Saved data entries
Content starts

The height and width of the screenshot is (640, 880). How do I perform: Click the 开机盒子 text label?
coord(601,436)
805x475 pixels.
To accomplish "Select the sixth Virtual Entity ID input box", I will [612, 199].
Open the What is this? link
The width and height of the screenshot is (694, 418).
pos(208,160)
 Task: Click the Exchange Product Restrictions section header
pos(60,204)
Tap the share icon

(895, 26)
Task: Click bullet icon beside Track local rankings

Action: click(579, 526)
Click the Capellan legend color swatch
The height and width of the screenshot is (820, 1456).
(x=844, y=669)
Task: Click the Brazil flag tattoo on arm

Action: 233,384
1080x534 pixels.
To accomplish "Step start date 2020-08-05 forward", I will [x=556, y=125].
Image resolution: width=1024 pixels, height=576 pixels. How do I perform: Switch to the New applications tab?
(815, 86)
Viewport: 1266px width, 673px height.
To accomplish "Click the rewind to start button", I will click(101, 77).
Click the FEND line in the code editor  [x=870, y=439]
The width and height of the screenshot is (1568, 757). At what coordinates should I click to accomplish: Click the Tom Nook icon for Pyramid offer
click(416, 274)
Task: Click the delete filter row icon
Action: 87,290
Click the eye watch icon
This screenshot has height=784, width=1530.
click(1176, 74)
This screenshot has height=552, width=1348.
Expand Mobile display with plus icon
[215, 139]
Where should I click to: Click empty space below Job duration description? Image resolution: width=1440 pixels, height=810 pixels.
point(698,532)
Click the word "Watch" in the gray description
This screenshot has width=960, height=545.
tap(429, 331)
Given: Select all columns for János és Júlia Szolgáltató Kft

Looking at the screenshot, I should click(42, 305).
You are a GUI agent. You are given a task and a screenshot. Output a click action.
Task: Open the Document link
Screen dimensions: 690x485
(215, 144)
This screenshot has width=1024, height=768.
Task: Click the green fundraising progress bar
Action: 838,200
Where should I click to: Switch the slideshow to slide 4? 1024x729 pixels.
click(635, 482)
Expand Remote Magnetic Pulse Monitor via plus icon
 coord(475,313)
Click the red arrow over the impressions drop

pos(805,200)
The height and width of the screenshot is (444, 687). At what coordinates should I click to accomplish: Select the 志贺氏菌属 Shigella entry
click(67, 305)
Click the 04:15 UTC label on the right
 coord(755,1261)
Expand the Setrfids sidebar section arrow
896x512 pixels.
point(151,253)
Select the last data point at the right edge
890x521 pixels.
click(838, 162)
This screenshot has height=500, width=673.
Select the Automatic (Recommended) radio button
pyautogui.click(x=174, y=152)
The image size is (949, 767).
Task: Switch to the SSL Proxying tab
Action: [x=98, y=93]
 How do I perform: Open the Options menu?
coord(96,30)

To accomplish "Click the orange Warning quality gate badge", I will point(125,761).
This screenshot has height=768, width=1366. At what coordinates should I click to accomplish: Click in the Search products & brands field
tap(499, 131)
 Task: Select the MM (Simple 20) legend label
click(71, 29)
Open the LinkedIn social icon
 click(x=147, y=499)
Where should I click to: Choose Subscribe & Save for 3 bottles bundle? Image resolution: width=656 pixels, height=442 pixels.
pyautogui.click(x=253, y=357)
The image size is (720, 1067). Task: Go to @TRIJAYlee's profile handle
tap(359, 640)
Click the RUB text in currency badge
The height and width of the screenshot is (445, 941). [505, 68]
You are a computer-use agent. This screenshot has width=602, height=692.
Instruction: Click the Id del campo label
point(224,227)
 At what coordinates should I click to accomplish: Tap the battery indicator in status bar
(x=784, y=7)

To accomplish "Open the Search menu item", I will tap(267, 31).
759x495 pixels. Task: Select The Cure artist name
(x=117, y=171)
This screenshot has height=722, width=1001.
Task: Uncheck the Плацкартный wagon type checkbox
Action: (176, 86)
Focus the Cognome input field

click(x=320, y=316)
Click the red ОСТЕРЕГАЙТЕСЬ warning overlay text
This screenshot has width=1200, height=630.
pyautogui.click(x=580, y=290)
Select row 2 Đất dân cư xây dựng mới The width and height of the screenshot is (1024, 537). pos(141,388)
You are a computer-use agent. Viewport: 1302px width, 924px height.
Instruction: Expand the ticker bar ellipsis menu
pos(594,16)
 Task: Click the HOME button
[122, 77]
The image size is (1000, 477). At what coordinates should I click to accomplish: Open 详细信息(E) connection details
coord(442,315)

Content ends

Task directions:
Tally the lines of the records holding the word "Viewport", then give only the resulting number.

Exercise answer:
2